In the end, I did become an arsonist who burned full mansions down.

I did become a murderer of multiple beasts.

I escaped capture by the council and others multiple times.

And I regret none of it.

I really do belong at Animus Academy after all. Beak had been right in his assessment so long ago when we’d first met. Lyle will be so happy to hear his assessment had also been right when he’d caught me with his bazooka net. Gods, I’d hated him then. How things change.

So I channel my inner criminal and think of the places Ghoul would hide his prized possessions.

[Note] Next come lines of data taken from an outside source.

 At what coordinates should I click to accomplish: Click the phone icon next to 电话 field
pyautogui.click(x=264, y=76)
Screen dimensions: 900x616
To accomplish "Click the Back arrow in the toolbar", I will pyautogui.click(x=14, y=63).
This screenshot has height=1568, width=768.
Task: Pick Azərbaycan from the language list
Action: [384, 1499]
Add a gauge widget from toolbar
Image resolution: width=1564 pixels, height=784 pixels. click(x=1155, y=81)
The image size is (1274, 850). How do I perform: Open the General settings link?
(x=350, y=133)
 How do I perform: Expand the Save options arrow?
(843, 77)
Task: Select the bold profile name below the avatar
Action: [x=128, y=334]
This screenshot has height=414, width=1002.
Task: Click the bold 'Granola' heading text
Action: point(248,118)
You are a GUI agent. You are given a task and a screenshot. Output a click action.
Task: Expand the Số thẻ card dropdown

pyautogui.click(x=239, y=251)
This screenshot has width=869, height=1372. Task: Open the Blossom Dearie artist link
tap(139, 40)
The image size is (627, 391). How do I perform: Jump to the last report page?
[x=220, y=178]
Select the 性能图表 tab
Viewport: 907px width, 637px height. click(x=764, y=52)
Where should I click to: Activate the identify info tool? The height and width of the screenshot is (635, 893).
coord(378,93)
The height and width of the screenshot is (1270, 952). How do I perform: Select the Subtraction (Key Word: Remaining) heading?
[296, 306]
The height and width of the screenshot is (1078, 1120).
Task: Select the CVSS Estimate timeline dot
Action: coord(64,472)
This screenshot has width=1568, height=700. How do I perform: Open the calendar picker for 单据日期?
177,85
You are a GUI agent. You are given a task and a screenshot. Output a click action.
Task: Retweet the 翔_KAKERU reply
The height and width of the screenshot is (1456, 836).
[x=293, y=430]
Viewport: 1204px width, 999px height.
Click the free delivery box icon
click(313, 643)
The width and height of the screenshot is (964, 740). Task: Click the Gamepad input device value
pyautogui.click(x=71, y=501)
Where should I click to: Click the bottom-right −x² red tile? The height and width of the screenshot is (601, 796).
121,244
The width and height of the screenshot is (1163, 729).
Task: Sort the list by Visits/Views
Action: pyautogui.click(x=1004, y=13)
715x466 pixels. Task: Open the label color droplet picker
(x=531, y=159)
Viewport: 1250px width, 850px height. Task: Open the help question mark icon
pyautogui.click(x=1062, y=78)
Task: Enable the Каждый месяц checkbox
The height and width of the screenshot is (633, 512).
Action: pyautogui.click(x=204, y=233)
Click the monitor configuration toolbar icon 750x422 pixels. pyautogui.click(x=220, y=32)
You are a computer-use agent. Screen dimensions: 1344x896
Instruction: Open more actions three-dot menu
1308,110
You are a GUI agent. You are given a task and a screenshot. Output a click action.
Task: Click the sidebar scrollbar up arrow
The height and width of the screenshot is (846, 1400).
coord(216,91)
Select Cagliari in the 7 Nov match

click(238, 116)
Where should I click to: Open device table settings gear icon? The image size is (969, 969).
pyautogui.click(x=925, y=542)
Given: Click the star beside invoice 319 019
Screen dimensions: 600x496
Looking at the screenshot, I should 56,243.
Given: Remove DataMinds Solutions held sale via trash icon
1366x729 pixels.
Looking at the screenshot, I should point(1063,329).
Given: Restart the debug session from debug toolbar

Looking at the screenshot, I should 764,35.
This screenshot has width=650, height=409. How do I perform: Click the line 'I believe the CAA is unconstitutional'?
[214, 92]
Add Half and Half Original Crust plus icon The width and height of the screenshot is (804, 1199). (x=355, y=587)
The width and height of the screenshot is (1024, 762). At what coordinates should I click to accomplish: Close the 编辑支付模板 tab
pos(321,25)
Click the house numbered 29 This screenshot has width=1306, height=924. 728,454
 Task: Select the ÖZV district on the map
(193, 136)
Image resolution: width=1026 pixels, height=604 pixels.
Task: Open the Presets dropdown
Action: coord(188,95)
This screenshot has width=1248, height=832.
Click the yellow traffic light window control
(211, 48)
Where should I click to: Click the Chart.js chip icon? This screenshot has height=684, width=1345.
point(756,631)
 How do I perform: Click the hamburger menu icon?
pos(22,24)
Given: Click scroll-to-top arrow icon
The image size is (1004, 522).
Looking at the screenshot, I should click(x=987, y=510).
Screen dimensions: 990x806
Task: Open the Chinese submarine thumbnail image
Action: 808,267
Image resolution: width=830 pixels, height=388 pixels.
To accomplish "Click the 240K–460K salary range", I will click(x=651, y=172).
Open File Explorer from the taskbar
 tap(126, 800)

Gazing upon the king bed that takes up the back of the room, I wonder if the basilisk lord has any prized possessions at all.

Where had he come from? I run my fingers in the air over the bedspread.

It’s expensive silk, the dark pattern notably South Asian.

Perhaps the better question is, where had my father gotten him from?

The headboard and side tables have the distinct colouring of heavy mangowood, and when I open the drawers, I find nothing at all.

Frowning, I head over to the inset wardrobe, sliding open the matching wooden panel.

As expected, there are multiple sets of his serpent general uniform.

Black shirts and pants, and Kevlar vests with little pockets that I think he must wear for fun.

On the bottom sit rows of black boots, some more worn than others.

With nothing more of interest here, I leave this room and find the bathroom next door.

It would be foolish to turn on the light, so I settle for my eagle vision, startling myself when I see my own big eyes in the mirror.

The cabinet over the sink contains shaving paraphenalia, an electric toothbrush and toothpaste, along with dental floss and mouthwash.

It’s the same green liquid of the brand we had in the Naga household.

Something about this is unsettling, perhaps humanising the beast I know so little about.

He’s just a person. And yet, he’s anything but.

I shove the door shut, making a face at myself in the mirror as I turn away to inspect the shower.

There are three matching black bottles—generic shampoo, conditioner, and body wash.

Another reminder that I’ve never actually seen Ghoul’s bare face.

I quickly dart out of the bathroom and inspect the other rooms. They are bare like his own with the strange, ghostly feel of disuse.

It almost seems like he’s a visitor in his own house.

Huffing, I make my way out using the same way I came in, careful to lock the laundry door before shifting into phoenix form. I learnt nothing tonight except that Ghoul has exceptional hygiene.